Déficit de solidariedade
Persson e Savulescu partem da tese de que o Homo sapiens, devido à sua configuração cognitiva, apresenta uma série de tendências antrópicas incompatíveis com a sociedade globalizada e hipercomplexa em que se vive. "Na maior parte dos cerca de 150 mil anos de existência da humanidade, os seres humanos viveram em sociedades relativamente pequenas e coesas, usando uma tecnologia primitiva, cujo alcance era restrito ao meio ambiente do entorno próximo. Dessa forma, a psicologia e a moralidade desses indivíduos provavelmente se ajustaram de modo a torná-los aptos a viverem sob essas condições específicas", explicam. "As condições de vida da humanidade, no entanto, foram radicalmente alteradas pela ciência e pela tecnologia, enquanto sua psicologia moral permaneceu fundamentalmente a mesma, já que essas mudanças ocorreram relativamente rápido (levando-se em conta a escala evolucionária), especialmente nos últimos séculos", argumentam.

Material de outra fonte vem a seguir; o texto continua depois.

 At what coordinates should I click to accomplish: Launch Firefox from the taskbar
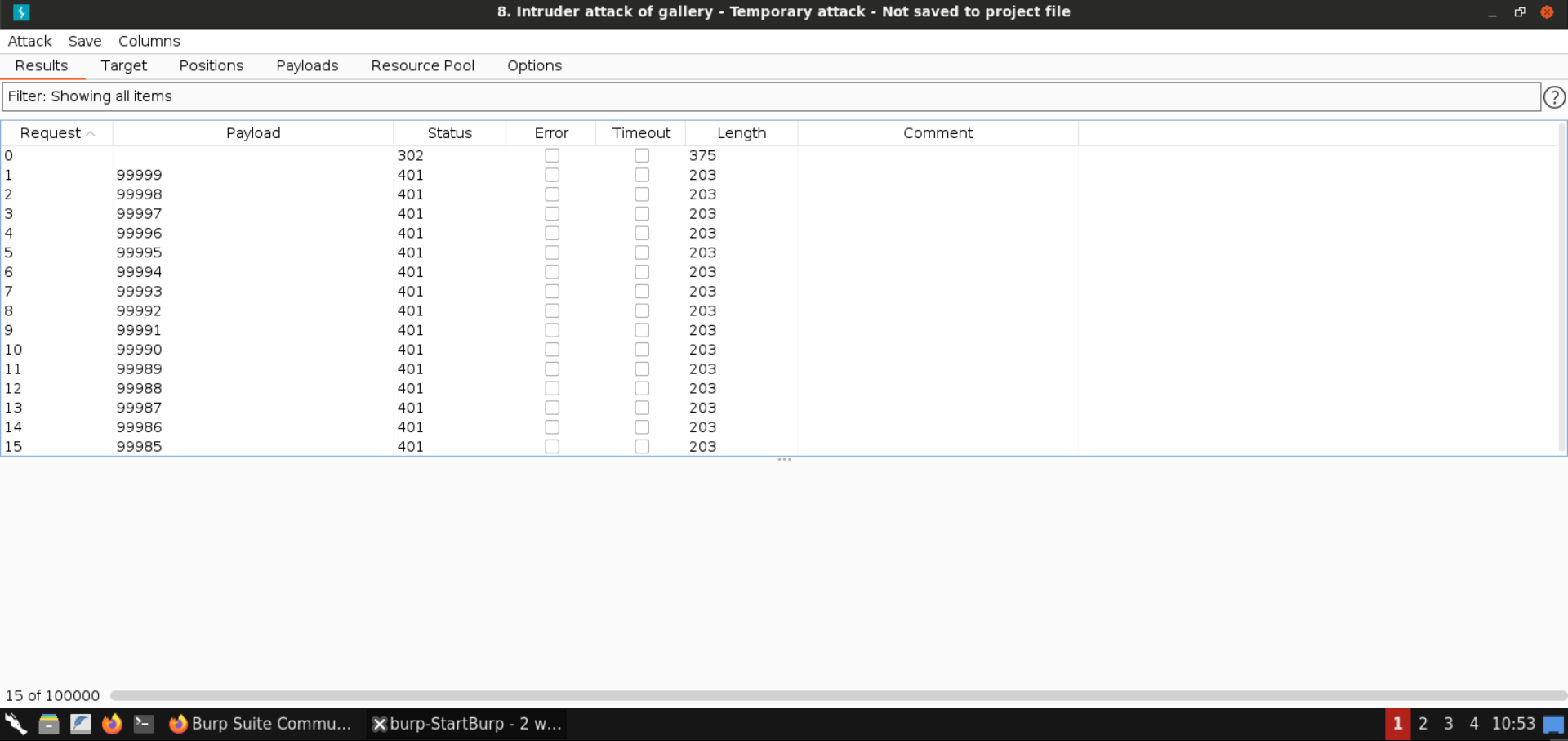click(x=112, y=724)
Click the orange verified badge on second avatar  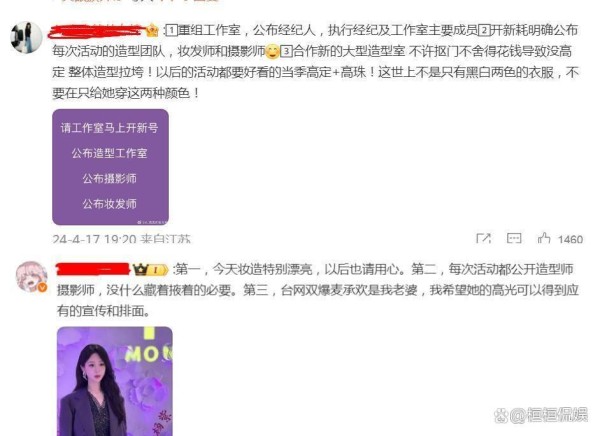[42, 287]
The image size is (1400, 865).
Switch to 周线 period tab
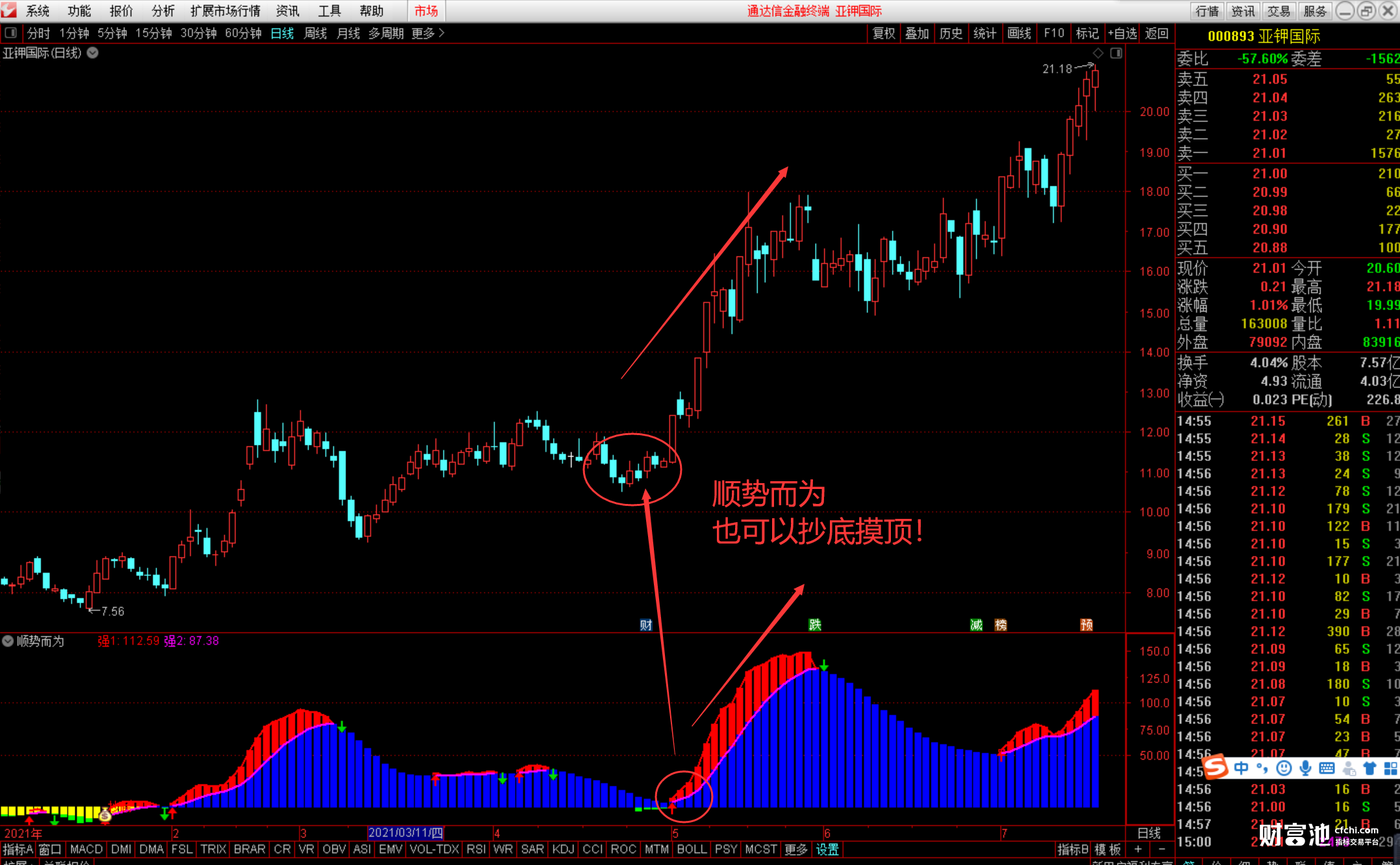coord(316,33)
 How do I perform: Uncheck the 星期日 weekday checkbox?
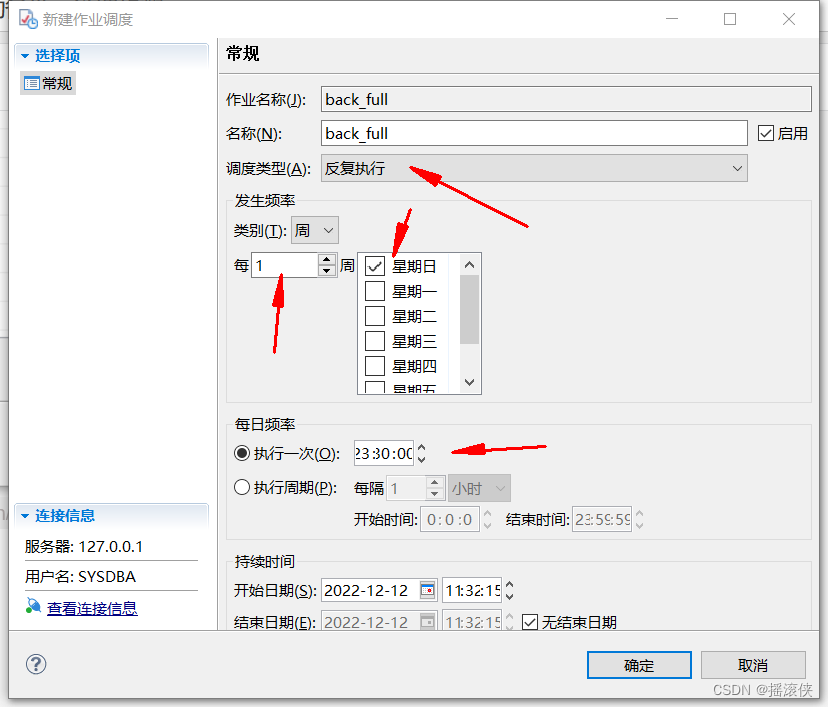376,265
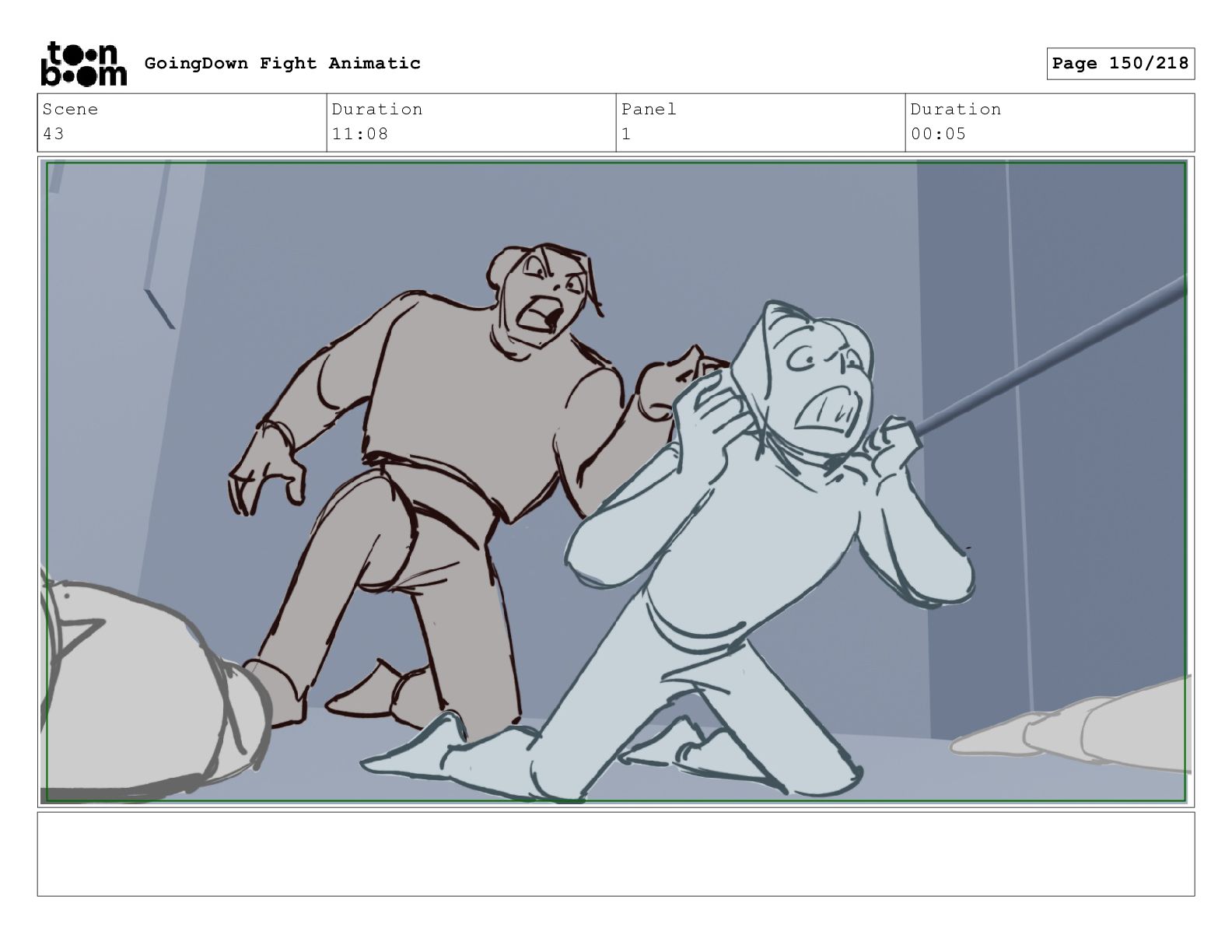Click the Toon Boom logo

[x=83, y=63]
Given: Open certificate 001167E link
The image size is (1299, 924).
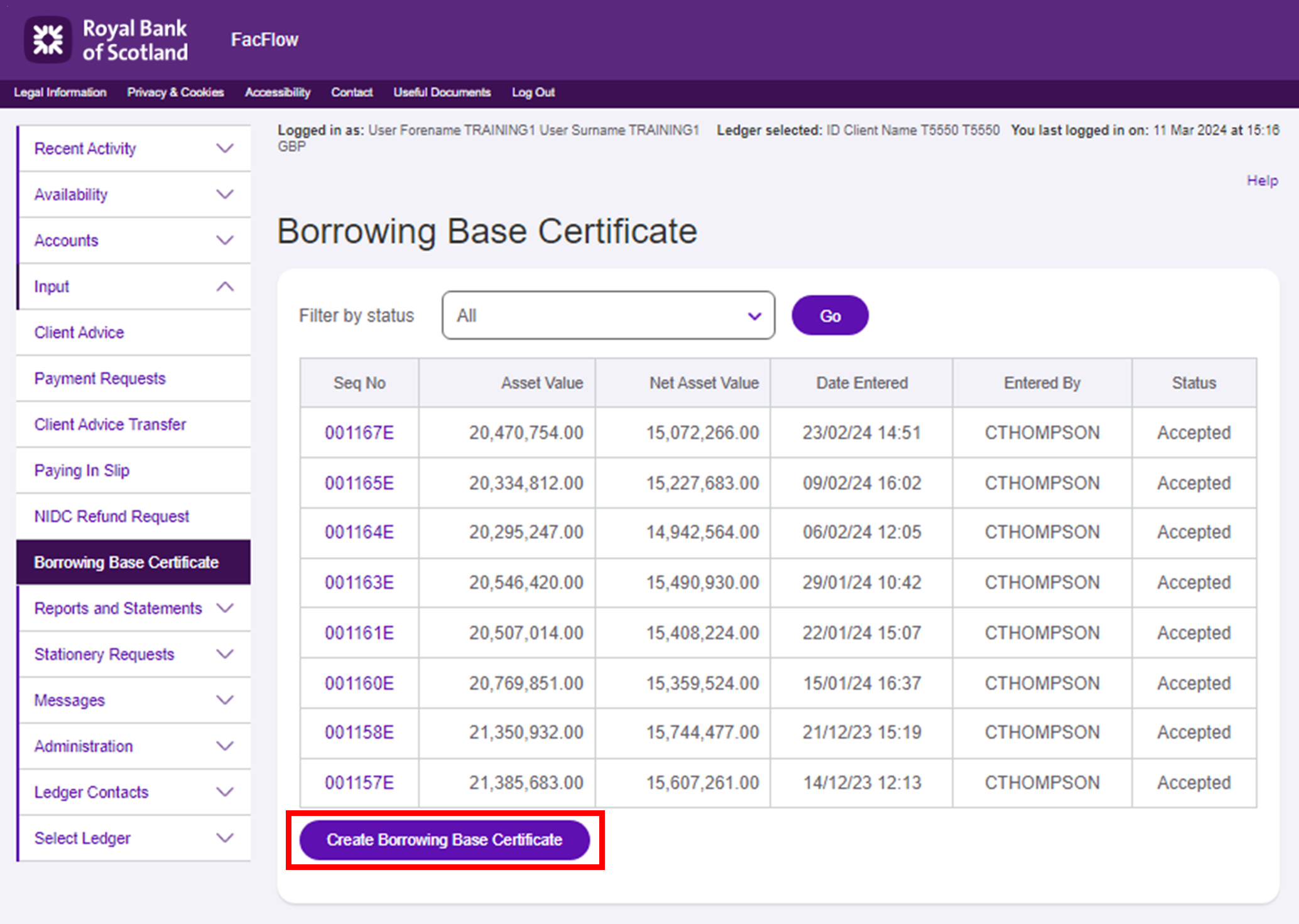Looking at the screenshot, I should click(x=359, y=433).
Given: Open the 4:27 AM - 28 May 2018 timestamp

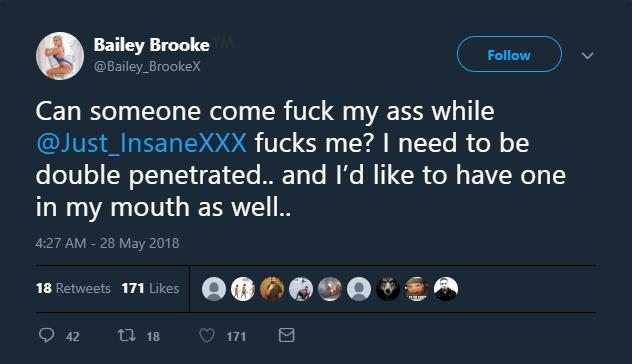Looking at the screenshot, I should (107, 243).
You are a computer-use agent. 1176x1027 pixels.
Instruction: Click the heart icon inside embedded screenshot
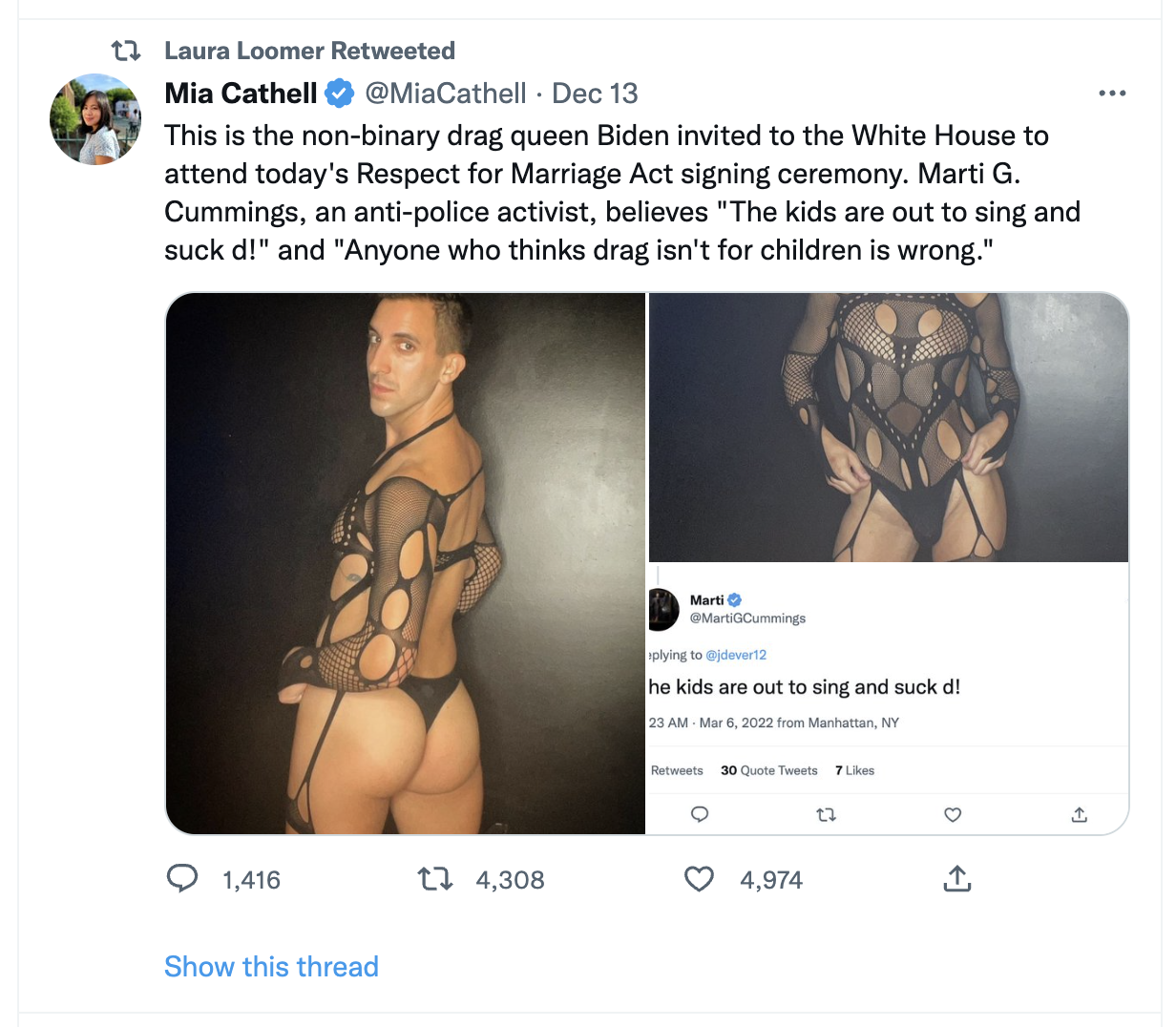pos(953,815)
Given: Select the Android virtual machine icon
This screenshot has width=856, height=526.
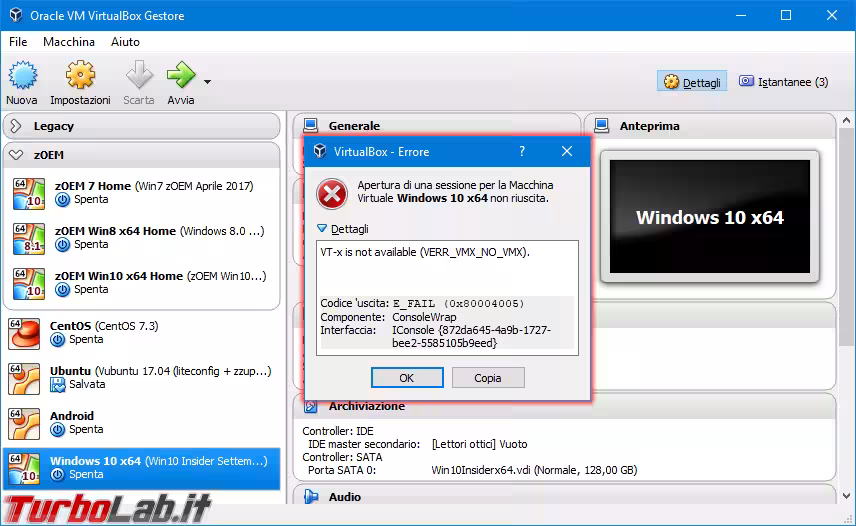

O resultado desse processo seria, entre outras coisas, um "déficit de solidariedade", que nos leva a nos preocuparmos primordialmente com aqueles que pertencem às comunidades mais próximas em detrimento das comunidades amplas. "Sentimos real empatia somente em pequenos grupos. Basta pensar que um trivial acidente doméstico com um filho (um corte na testa) gera muito mais comoção real do que o ocorrido com centenas de milhares de vítimas de terremotos em partes do globo distantes do Brasil, como o Nepal", explica Brunello.
Os pesquisadores afirmam que esse privilégio à comunidade doméstica em nossos processos empáticos se tornou um problema na medida em que a humanidade se tornou capaz de produzir armas de destruição em massa – e ainda mais agora, quando já se percebe a tendência de que, em futuro próximo, não apenas nações, mas também grupos terroristas consigam acesso aos meios tecnológicos de produção desse tipo de armamento. "A atual situação da humanidade é tão séria que é imperativo à pesquisa científica explorar as possibilidades de desenvolvimento de uma forma efetiva de biomelhoramento moral, como complemento aos meios tradicionais. Os seres humanos agora dispõem de meios que podem minar as condições de vida digna na Terra para sempre", advertem os autores.
Livro: Inadequado para o futuro: A necessidade de melhoramentos morais
Autores: Ingmar Persson e Julian Savulescu
Editora UFMG
216 páginas / R$ 41 (preço de capa)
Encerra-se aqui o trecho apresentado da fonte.